## [WHAT THIS TASK INVOLVES]
Every line between the top of the data below and the line with "Given: Click the Uncheck all button", both ends included, must be retyped exactly.

Collected data entries:
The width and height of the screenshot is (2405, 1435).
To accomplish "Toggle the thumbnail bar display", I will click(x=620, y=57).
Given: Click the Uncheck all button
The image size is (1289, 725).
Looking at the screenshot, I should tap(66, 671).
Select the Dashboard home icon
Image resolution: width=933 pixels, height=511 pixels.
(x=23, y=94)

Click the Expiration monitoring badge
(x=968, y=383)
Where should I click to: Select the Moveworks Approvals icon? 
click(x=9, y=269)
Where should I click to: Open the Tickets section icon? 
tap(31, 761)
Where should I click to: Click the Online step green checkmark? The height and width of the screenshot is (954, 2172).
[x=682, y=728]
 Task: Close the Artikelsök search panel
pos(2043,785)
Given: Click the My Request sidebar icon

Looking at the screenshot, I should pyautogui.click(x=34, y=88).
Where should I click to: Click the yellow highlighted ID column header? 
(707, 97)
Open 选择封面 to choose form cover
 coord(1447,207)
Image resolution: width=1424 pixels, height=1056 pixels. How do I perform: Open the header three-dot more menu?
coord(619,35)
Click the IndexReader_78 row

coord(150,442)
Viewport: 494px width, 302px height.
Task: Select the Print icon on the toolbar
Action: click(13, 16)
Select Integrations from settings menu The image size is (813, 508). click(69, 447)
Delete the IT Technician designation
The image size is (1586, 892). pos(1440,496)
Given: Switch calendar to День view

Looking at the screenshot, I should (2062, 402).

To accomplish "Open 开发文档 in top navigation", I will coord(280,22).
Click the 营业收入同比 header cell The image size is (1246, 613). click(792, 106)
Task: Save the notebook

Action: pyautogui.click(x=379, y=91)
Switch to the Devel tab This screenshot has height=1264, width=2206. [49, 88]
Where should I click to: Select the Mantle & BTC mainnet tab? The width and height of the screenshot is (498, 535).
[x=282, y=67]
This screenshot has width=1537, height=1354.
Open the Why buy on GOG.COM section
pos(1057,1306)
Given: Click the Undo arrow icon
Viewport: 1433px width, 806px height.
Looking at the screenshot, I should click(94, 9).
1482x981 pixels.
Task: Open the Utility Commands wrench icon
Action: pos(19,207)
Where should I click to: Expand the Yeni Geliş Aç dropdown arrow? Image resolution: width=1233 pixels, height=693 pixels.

## [SOLUTION FOR THIS EXERCISE]
The width and height of the screenshot is (2405, 1435).
To accomplish "Toggle the thumbnail bar display", I will click(x=620, y=57).
Given: Click the Uncheck all button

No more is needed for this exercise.